━━━━━ Given data ━━━━━
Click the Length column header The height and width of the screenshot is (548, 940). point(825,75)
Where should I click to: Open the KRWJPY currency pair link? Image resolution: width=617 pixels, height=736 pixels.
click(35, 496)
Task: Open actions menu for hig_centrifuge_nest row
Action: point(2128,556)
━━━━━
━━━━━ Given data ━━━━━
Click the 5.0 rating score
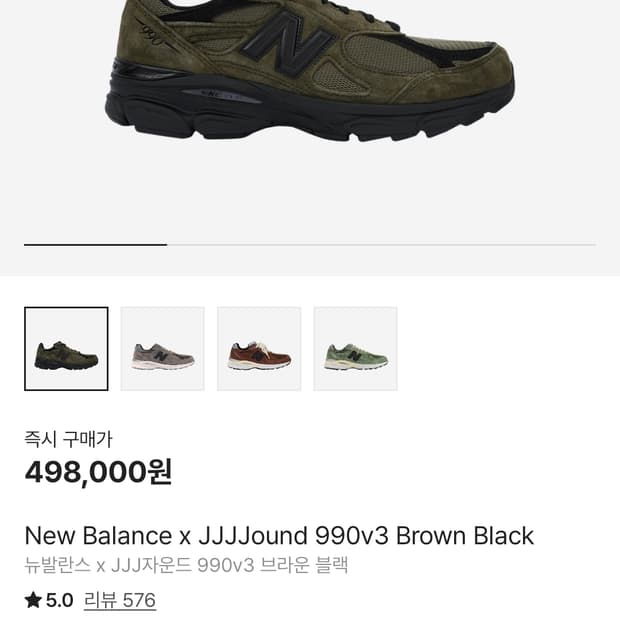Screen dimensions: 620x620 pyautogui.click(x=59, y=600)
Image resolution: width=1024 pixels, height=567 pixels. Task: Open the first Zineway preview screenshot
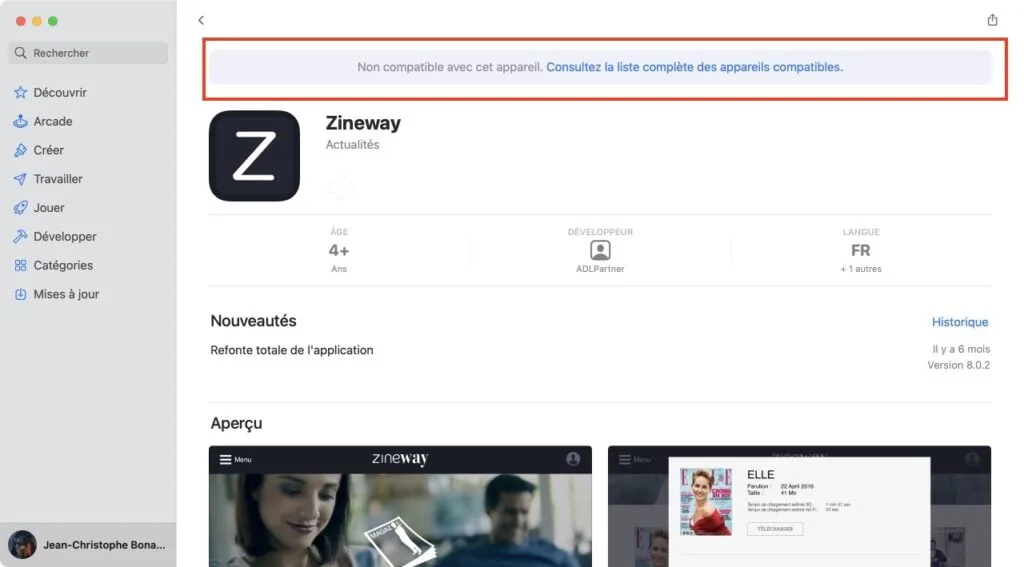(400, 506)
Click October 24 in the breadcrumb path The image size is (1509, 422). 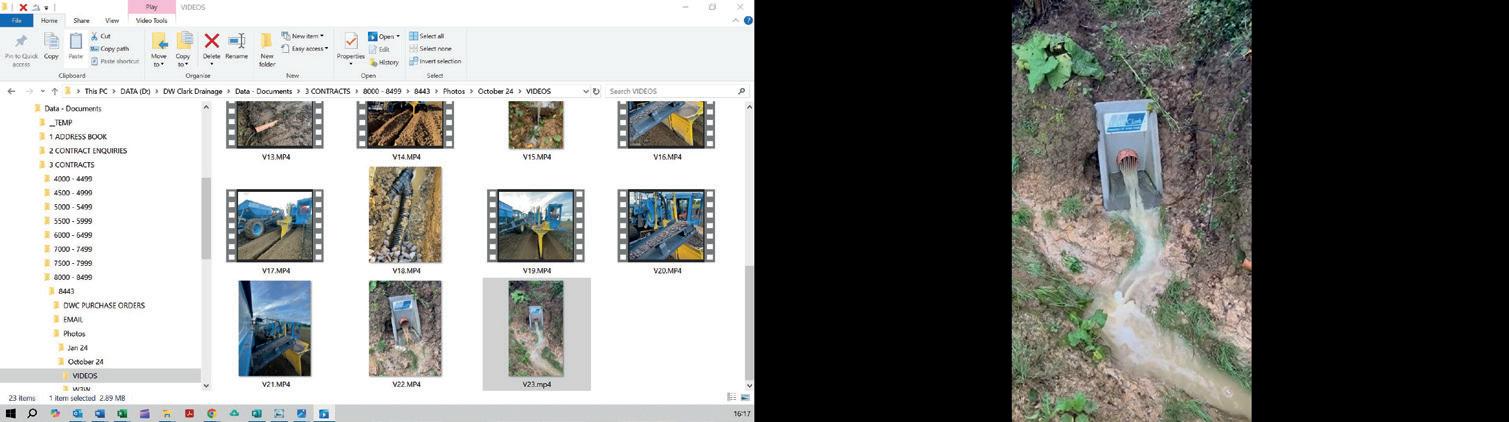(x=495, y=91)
━━━━━
━━━━━ Given data ━━━━━
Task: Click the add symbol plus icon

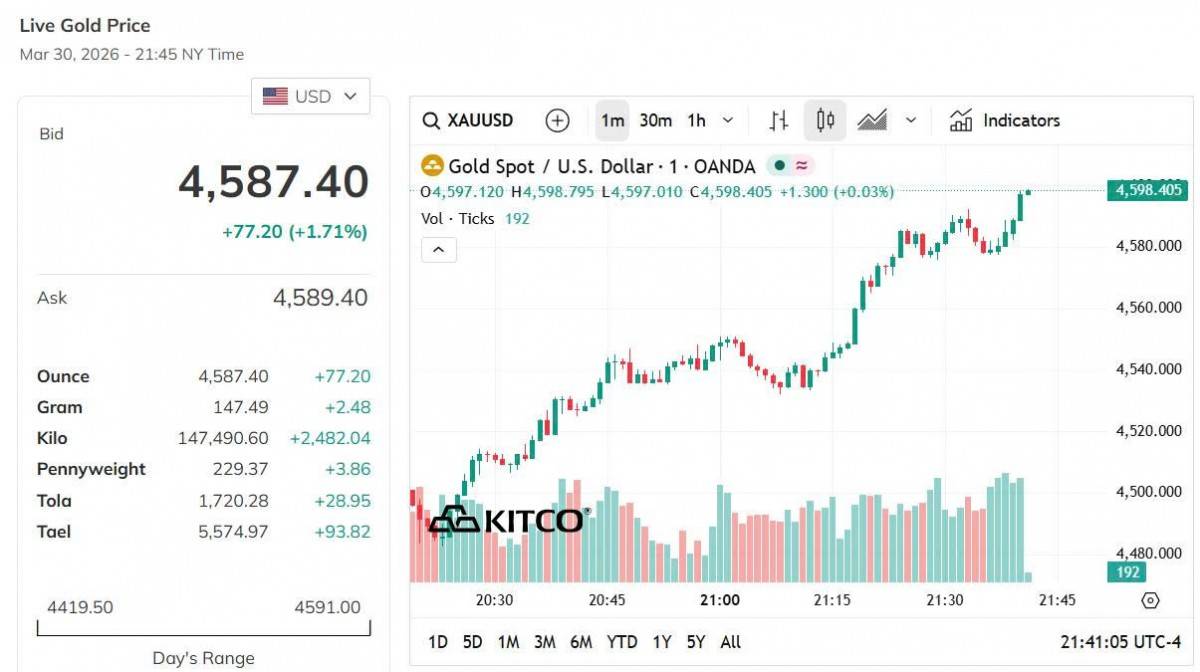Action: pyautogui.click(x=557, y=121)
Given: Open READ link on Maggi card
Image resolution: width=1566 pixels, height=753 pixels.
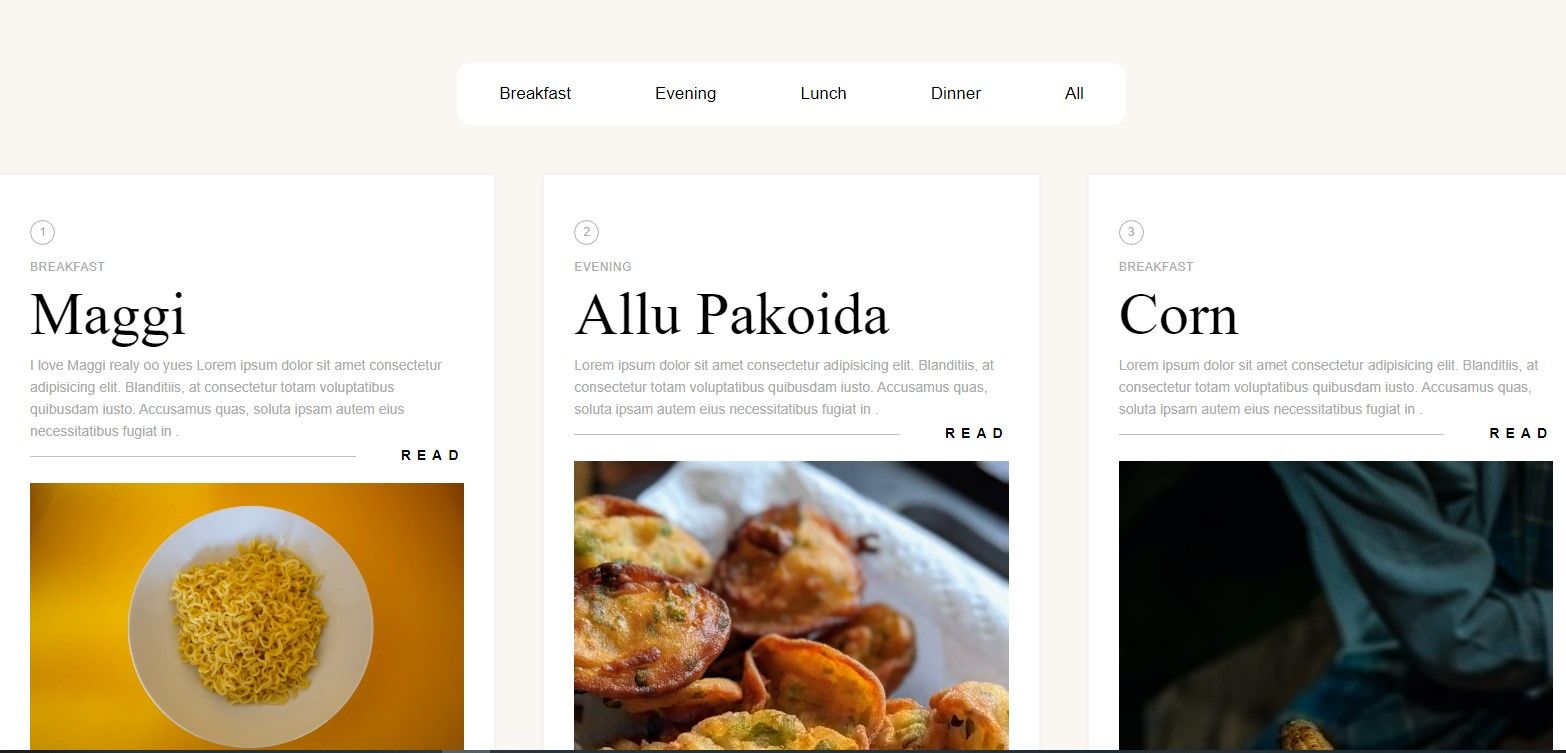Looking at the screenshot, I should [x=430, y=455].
━━━━━
What needs to be done: Gather every line of the records above that contains the word "width" and copy each one out in full.

The solution:
Click the Length column header The height and width of the screenshot is (548, 940). point(825,75)
Where should I click to: Open the KRWJPY currency pair link? Image resolution: width=617 pixels, height=736 pixels.
Image resolution: width=1024 pixels, height=567 pixels. Task: Open the first Zineway preview screenshot
Image resolution: width=1566 pixels, height=753 pixels.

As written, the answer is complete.